Oxford High School freshman Julia Begley says she was in a nearby hallway on Nov. 30 when the shooting started. Her voice is small as she stands in a parking lot later that same day, parents by her side — about to enter Lakepoint Community Church to partake in one of the saddest rituals of modern American life for many teens: a memorial service for classmates killed in school by a spray of gunfire.
She shivers as she talks about hiding in the bathroom that day as another student, Ethan Crumbley, allegedly opened fire just before fifth period. Maybe she’s trembling from the cold, but probably not. “I was just very confused and really anxious — just panicking,” she says quietly. “I was holding my friend’s hand with one hand. With the other, I was holding the girl next to me. I didn’t know her, but it felt like I’d known her a long time.”
This, too, is a ritual of these events: children telling their horror stories to journalists. In most cases, the American public digests the sorry data — four dead, seven injured, hundreds scarred for life — as news producers and editors compare it to the death tolls of similar events, from Columbine to Sandy Hook to Parkland, in deciding how long to dwell. Politicians call for fewer guns or more guns, psychologists are deployed like paratroopers to try to address the community’s trauma, and everyone else more or less goes back about their business. Rinse and repeat.
The coverage of Oxford High School’s shooting, for several reasons, has been different from that of other shootings. When The Washington Post sent me out that Tuesday after Thanksgiving in the hours after the shooting, I anticipated a one- or two-day assignment. Yet by that weekend, I was still driving to Oxford, covering various aspects of the story for both the Post and The New York Times. By Dec. 9, 10 days after the incident, the Times was still publishing “What we know” pieces about the shooting.

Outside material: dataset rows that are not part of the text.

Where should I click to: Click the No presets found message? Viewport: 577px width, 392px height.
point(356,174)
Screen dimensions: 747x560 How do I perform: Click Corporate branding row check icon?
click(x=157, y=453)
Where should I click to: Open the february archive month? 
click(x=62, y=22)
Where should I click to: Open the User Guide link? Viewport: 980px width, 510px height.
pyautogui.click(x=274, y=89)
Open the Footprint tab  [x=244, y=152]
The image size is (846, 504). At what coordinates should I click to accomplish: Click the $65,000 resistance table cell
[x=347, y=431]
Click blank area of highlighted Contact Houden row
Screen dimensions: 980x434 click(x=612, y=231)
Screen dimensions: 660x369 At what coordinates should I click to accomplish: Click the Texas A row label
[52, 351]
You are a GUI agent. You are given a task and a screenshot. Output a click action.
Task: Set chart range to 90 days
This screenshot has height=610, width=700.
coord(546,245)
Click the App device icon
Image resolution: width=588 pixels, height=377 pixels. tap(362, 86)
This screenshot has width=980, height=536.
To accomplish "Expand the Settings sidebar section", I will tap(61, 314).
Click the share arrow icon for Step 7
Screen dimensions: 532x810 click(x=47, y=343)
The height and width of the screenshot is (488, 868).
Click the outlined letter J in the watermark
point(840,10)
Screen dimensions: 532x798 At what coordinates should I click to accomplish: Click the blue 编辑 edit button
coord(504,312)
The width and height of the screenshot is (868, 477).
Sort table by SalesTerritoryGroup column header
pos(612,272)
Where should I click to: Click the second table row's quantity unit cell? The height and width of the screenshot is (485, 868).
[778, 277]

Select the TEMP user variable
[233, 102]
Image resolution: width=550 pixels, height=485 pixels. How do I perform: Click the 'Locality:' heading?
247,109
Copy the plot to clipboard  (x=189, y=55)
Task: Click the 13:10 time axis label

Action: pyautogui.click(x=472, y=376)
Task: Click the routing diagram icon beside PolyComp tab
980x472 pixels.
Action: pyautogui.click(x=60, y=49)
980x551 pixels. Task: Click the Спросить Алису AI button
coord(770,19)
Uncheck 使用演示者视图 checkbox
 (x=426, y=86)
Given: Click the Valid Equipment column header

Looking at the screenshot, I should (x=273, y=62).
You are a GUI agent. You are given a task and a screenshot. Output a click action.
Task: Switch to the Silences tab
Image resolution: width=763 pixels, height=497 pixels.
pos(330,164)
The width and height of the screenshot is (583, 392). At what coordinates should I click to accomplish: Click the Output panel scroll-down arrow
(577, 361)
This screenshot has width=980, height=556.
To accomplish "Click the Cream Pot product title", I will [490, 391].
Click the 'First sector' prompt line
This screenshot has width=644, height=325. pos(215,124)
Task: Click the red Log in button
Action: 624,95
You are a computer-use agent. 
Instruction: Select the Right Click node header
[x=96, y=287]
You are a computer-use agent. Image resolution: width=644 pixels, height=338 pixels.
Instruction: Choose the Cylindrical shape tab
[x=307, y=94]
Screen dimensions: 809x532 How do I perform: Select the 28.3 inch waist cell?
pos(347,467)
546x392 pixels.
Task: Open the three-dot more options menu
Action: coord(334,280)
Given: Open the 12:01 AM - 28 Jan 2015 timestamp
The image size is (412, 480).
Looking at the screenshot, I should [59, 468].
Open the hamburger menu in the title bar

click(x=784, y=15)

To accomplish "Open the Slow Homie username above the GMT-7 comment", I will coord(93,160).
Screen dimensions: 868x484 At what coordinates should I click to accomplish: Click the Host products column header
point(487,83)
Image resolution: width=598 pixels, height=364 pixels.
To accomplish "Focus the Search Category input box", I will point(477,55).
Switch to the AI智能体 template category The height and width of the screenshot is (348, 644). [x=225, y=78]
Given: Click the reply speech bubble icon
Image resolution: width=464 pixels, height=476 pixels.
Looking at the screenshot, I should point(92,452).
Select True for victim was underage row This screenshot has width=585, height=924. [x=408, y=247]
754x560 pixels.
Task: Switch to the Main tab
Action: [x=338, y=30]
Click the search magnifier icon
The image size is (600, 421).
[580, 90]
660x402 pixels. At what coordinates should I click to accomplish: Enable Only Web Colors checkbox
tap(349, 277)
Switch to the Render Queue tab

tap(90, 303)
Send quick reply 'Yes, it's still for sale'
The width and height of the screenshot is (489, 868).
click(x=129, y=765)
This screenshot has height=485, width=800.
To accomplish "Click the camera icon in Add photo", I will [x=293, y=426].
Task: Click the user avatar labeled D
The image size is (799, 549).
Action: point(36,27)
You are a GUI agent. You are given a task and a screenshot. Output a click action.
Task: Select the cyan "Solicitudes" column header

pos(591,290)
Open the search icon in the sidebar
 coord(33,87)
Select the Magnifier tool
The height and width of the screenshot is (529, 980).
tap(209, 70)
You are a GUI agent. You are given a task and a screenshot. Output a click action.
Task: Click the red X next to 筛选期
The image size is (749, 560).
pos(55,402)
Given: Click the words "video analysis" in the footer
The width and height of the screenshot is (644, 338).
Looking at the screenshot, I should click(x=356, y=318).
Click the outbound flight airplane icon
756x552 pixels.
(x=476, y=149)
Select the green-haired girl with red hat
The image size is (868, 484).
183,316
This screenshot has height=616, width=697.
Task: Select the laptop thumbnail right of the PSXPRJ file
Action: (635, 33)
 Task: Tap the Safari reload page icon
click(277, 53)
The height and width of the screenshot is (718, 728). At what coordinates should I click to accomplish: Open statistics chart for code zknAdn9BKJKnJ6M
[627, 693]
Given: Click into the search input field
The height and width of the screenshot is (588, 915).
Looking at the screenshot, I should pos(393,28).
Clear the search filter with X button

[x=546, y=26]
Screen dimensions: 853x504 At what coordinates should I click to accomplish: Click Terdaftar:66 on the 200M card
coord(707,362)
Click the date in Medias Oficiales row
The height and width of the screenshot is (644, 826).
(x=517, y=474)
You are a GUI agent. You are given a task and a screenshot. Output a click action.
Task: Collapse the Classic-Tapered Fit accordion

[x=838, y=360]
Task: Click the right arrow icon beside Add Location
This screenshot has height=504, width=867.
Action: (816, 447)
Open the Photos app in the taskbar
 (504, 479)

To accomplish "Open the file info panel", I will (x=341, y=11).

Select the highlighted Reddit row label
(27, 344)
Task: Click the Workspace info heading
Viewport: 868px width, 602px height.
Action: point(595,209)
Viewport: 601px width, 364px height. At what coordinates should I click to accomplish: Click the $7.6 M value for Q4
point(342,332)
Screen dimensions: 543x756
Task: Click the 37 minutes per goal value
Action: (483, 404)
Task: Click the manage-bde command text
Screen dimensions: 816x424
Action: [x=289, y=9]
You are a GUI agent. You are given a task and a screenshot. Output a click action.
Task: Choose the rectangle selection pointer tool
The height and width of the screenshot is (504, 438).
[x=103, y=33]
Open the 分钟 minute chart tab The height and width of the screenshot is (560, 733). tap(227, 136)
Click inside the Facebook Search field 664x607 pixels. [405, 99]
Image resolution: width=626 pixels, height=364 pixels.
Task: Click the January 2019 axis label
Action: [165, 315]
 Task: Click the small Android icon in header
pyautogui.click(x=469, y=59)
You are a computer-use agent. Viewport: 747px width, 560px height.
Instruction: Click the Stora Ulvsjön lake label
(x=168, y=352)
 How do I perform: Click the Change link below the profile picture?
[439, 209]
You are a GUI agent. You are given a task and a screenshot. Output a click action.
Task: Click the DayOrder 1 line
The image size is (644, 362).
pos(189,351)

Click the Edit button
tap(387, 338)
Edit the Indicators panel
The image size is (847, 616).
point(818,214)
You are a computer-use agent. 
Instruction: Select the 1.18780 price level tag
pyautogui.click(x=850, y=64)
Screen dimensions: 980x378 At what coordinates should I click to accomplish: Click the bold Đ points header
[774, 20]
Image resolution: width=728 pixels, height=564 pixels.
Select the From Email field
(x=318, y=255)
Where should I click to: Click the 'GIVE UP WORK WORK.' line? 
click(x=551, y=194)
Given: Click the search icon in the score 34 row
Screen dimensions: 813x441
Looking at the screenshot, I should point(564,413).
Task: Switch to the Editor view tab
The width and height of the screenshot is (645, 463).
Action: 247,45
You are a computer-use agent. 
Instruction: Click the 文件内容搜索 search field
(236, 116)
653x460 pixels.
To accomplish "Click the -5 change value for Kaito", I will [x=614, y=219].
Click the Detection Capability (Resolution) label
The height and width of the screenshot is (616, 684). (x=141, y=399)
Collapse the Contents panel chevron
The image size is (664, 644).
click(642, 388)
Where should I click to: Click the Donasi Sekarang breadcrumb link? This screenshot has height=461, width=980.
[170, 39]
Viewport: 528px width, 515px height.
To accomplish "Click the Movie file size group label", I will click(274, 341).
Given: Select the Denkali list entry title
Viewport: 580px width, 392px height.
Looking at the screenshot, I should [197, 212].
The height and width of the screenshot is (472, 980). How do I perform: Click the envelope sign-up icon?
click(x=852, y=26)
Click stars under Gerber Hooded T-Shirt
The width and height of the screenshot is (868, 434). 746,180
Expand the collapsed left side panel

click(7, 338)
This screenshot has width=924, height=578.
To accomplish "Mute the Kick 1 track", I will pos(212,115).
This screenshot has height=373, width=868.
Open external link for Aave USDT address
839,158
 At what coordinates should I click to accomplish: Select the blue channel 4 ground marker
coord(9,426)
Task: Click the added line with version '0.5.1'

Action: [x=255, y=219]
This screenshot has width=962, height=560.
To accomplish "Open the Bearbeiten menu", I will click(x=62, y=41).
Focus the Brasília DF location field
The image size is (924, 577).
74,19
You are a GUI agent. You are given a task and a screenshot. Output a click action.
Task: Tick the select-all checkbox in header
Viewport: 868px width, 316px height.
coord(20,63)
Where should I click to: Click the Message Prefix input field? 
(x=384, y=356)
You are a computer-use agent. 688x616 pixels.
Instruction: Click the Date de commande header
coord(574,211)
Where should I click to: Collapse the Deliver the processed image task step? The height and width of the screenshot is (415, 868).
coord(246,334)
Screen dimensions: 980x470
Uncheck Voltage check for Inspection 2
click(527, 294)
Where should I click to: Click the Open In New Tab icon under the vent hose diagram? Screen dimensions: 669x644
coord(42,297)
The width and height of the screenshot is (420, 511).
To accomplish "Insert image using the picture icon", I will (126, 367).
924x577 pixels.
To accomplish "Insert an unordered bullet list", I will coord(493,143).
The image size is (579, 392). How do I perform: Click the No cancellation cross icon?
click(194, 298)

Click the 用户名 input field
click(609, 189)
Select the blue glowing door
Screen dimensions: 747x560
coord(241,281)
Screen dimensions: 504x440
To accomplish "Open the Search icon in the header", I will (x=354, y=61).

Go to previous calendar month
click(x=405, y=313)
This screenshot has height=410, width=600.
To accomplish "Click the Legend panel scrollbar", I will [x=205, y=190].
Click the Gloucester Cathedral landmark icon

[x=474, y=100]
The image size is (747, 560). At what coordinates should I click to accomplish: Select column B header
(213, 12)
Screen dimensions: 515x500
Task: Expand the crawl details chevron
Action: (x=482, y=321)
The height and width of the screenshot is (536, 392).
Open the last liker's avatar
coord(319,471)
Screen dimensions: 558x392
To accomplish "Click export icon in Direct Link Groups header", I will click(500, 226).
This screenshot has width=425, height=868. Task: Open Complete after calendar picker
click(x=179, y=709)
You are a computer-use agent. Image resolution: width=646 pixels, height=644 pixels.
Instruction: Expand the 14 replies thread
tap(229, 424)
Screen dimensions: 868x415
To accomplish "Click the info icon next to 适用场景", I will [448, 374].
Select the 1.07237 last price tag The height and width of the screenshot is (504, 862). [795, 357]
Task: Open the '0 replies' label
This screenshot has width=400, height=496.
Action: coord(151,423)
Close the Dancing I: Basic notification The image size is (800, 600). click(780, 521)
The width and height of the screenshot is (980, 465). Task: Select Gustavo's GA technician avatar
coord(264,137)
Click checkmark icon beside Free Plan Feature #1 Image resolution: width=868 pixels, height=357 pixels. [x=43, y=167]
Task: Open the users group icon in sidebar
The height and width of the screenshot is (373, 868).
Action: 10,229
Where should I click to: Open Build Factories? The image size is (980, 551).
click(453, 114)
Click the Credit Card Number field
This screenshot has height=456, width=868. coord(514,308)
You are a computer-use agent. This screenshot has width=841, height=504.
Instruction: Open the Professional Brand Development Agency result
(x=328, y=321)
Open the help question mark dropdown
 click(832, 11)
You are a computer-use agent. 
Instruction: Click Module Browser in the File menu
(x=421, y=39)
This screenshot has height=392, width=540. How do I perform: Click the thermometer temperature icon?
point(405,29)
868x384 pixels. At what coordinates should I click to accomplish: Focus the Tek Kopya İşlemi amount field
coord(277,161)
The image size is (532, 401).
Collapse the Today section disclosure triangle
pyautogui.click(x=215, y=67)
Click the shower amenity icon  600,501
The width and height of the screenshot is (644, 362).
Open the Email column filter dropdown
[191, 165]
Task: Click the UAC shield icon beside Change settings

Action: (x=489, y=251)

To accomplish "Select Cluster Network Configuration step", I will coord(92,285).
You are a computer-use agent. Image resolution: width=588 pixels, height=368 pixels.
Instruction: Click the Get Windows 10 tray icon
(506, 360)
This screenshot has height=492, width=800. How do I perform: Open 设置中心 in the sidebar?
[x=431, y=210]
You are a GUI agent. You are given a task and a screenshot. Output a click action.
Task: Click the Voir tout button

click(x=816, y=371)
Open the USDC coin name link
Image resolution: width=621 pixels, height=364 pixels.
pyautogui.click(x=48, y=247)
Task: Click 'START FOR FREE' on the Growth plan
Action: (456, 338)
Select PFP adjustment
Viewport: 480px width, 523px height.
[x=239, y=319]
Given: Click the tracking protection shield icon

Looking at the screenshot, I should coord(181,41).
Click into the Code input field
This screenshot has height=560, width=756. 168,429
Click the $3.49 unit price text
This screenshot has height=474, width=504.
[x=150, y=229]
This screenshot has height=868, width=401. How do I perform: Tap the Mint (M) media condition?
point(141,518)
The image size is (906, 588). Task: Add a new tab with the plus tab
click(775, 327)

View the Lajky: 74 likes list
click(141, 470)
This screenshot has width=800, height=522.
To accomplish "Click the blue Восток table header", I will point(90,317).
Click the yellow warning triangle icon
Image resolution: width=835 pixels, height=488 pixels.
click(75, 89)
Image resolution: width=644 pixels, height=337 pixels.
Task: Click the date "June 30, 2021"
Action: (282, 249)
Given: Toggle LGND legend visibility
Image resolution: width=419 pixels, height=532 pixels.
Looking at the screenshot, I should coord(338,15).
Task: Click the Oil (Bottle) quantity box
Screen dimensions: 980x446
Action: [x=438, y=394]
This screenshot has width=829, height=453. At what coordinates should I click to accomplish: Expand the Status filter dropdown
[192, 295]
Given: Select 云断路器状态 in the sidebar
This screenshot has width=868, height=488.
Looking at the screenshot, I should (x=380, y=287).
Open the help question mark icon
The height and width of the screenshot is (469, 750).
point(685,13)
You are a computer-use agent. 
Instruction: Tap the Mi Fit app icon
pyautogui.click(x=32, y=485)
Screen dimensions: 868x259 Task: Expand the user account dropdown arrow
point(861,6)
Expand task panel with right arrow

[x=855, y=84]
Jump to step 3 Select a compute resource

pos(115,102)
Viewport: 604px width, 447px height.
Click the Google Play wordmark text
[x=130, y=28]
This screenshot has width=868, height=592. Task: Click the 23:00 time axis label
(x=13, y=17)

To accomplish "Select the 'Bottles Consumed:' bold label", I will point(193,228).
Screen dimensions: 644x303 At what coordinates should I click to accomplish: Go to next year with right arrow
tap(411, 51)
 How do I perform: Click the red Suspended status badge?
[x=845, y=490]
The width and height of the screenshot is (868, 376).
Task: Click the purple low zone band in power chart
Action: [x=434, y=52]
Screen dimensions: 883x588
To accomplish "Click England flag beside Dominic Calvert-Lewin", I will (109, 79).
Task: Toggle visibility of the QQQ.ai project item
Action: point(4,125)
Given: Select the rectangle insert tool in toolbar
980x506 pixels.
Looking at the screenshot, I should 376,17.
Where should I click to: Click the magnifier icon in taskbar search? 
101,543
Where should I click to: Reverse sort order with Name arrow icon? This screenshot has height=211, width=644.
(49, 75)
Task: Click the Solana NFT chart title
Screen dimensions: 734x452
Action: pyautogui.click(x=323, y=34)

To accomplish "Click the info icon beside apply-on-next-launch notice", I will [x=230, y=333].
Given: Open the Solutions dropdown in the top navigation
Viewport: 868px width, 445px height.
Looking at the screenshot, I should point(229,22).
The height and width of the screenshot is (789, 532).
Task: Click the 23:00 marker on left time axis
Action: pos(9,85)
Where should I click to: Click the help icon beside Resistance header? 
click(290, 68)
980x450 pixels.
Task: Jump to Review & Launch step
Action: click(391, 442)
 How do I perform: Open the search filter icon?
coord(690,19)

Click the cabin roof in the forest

But why? I have some thoughts.
Each life ended on Nov. 30 was stolen violently and prematurely, and all losses were, obviously, equally devastating. But one victim — Tate Myre, a star football player — received particular attention when University of Michigan football players wore patches honoring him and his fallen classmates as they won the Big Ten Championship on Dec. 4. The next day, the struggling Detroit Lions observed a moment of silence and wore Oxford emblems on their helmets as they won a thriller to end a yearlong winless streak. Myre, 16, has been posthumously declared an honorary member of Michigan State University’s recruiting class.
That might have been the end of it, but for the accused’s parents. Usually, the parents seem — however disingenuously — as clueless and devastated as the rest of us. Not this time. The Crumbleys left a trail of social media evidence that made this entire event utterly predictable — so Oakland County Prosecutor Karen McDonald took the eye-catching and unusual action of charging them with involuntary manslaughter.
There are few things America loves to hate more than seemingly terrible parents. The murder weapon, infamously, was an early Christmas present for their obviously troubled 15-year-old, stored in an unlocked drawer, in a house loaded with other firearms. Mom jovially texted her little darling before the shooting, warning him to be more careful after he was caught looking up ammunition online at school. Neighbors recalled feeling unnerved when Ethan would shoot off his BB gun in his yard.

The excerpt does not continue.